S&P Takes WN & L off Watch Negative

Standard & Poor’s has announced:

  • We are removing our ratings on Loblaw Cos. Ltd., George Weston Ltd. (GWL), and Choice Properties Real Estate Investment Trust from CreditWatch, where they were placed with negative implications July 16, 2013.
  • At the same time, we are affirming our ‘BBB’ ratings on all three companies. GWL and Choice Properties are Loblaw’s parent and subsidiary, respectively.
  • We are also keeping our ratings on Shoppers Drug Mart Corp. on CreditWatch with negative implications (where they were placed July 16), as we expect to equalize our ‘BBB+’ rating on Shoppers with our ‘BBB’ rating on Loblaw upon completion of Loblaw’s acquisition of Shoppers and remove Shoppers from CreditWatch.
  • The stable outlook on Loblaw and its parent and subsidiary reflects our expectation that stronger profitability from synergies and debt reduction from free cash flow should enable the company to lower its leverage to about 3x in the next two years, which we view as consistent with the ‘BBB’ rating.

On Aug. 2, 2013, Standard & Poor’s Ratings Services removed its ratings on Loblaw Cos.

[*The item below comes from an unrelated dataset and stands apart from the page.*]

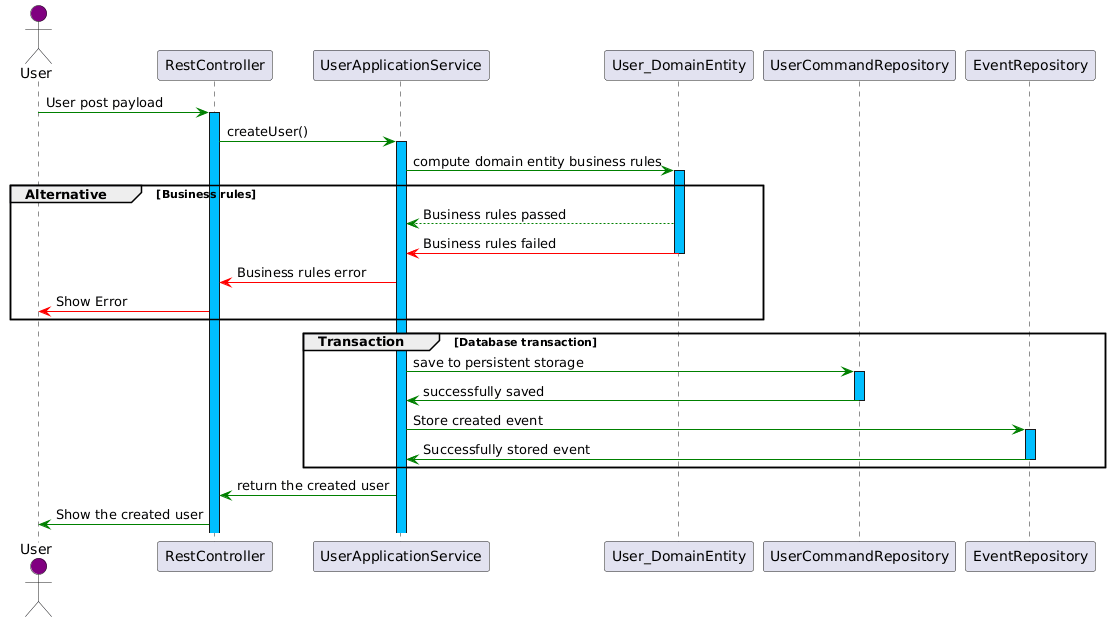Click the 'Store created event' message label
The width and height of the screenshot is (1120, 623).
click(x=478, y=421)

Ltd., George Weston Ltd. (GWL), and Choice Properties Real Estate Investment Trust from CreditWatch, where they were placed with negative implications July 16, 2013. At the same time, Standard & Poor’s affirmed its ‘BBB’ ratings on all three companies. GWL and Choice Properties REIT are Loblaw’s parent and subsidiary, respectively. The outlook on all three companies is stable.

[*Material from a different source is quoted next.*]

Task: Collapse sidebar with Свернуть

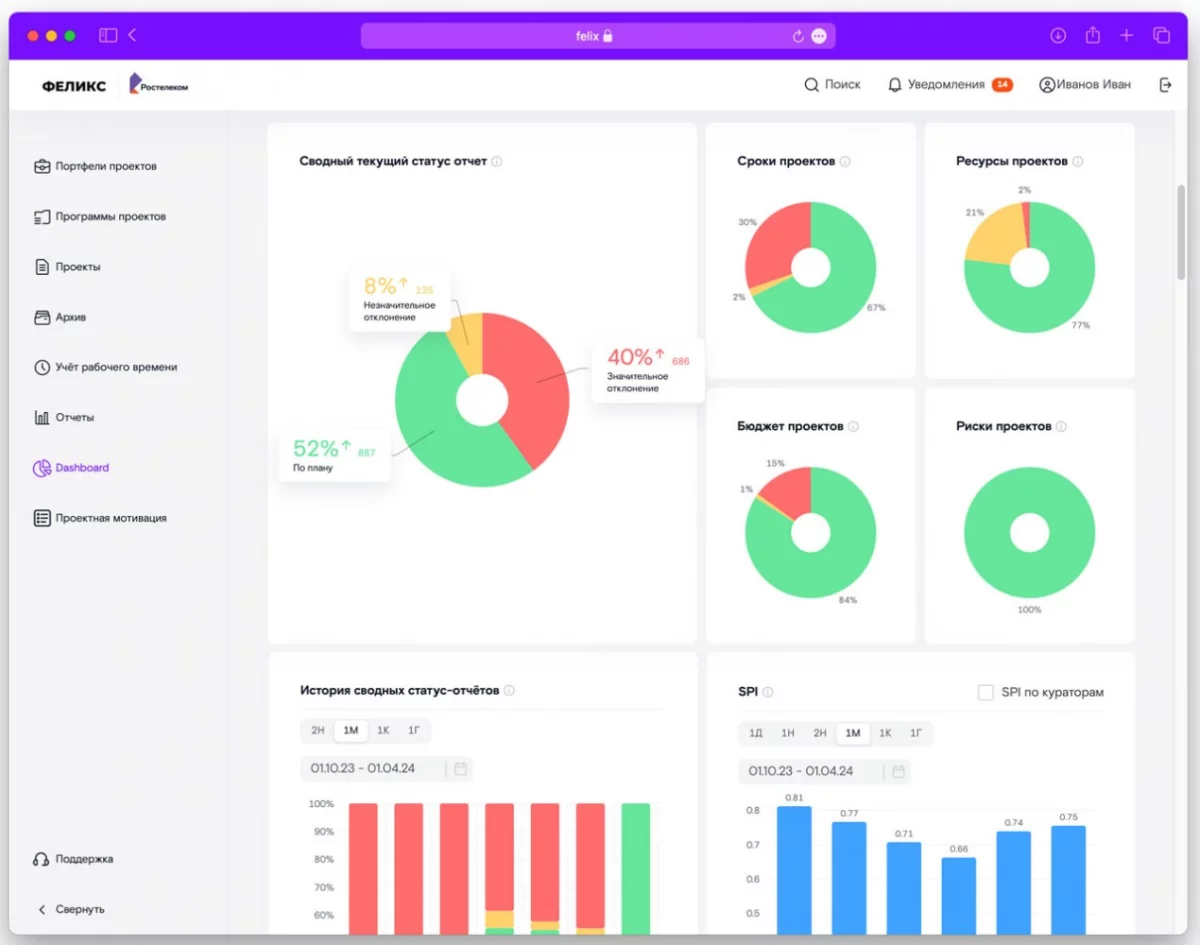Action: pos(71,909)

At the same time, Standard & Poor’s kept its ratings on Shoppers Drug Mart Corp. on CreditWatch with negative implications (where they were placed July 16), as we expect to equalize our ‘BBB+’ rating on Shoppers with our ‘BBB’ rating on Loblaw upon completion of Loblaw’s acquisition of Shoppers and remove Shoppers from CreditWatch. Should alternative acquisition proposals emerge, we would reassess all our ratings after considering each company’s response.

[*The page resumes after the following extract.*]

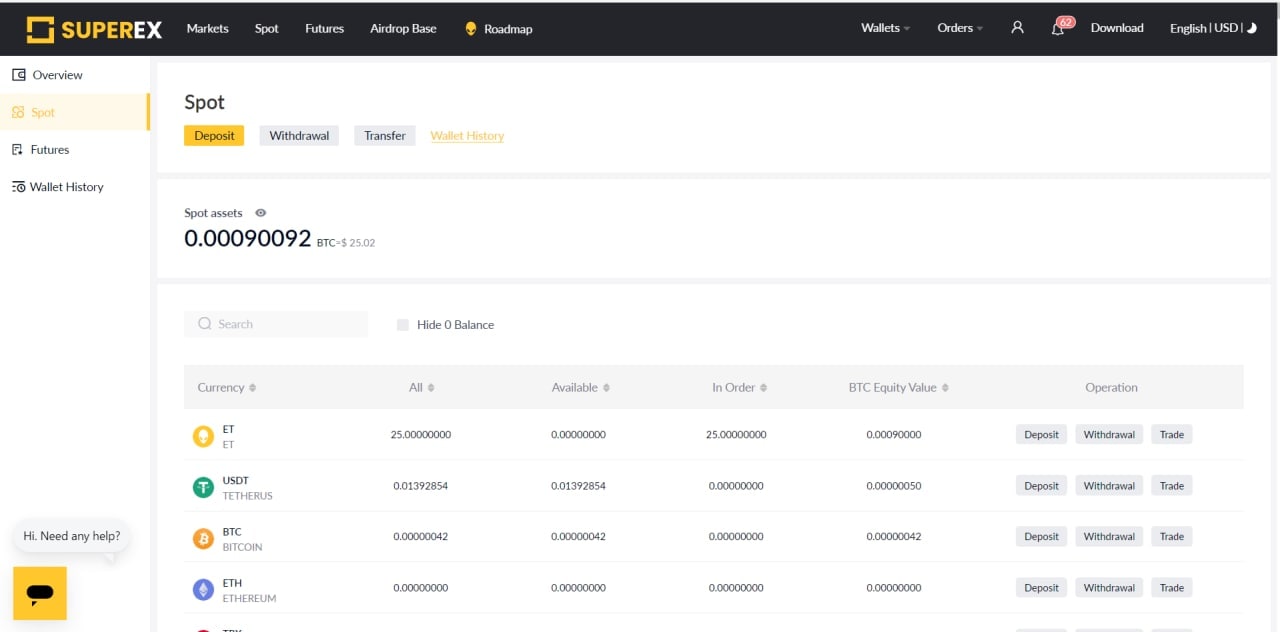
Task: Toggle dark mode moon icon
Action: 1252,28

Giving effect to the acquisition, Loblaw’s financial risk profile weakens somewhat, with leverage that is very high for the rating and is exposed to earnings risk amid the Shoppers integration, reduced cash flow protection because of higher debt service, and adequate liquidity to support a heavy debt repayment schedule. We estimate that Loblaw’s pro forma fully adjusted debt to EBITDA will be 3.8x at closing, which is consistent with the ‘BB’ median for industrials, but we expect this would improve gradually to about 3.5x in 2014 and approach 3.0x in 2015.

We could lower the ratings if leverage remains above 3.5x with poor prospects for improvement, which we expect could occur if intense competition or integration disruptions stagnate revenues and margin improvements, or if unexpected increases in restructuring costs or capital expenditures reduce cash flow for debt reduction.

The placement of these companies on Watch Negative was reported on PrefBlog.

Loblaws has a single preferred share issue outstanding, L.PR.A, an OperatingRetractible.

Weston has four preferred share issues outstanding, WN.PR.A, WN.PR.C, WN.PR.D and WN.PR.E, all Straight Perpetuals.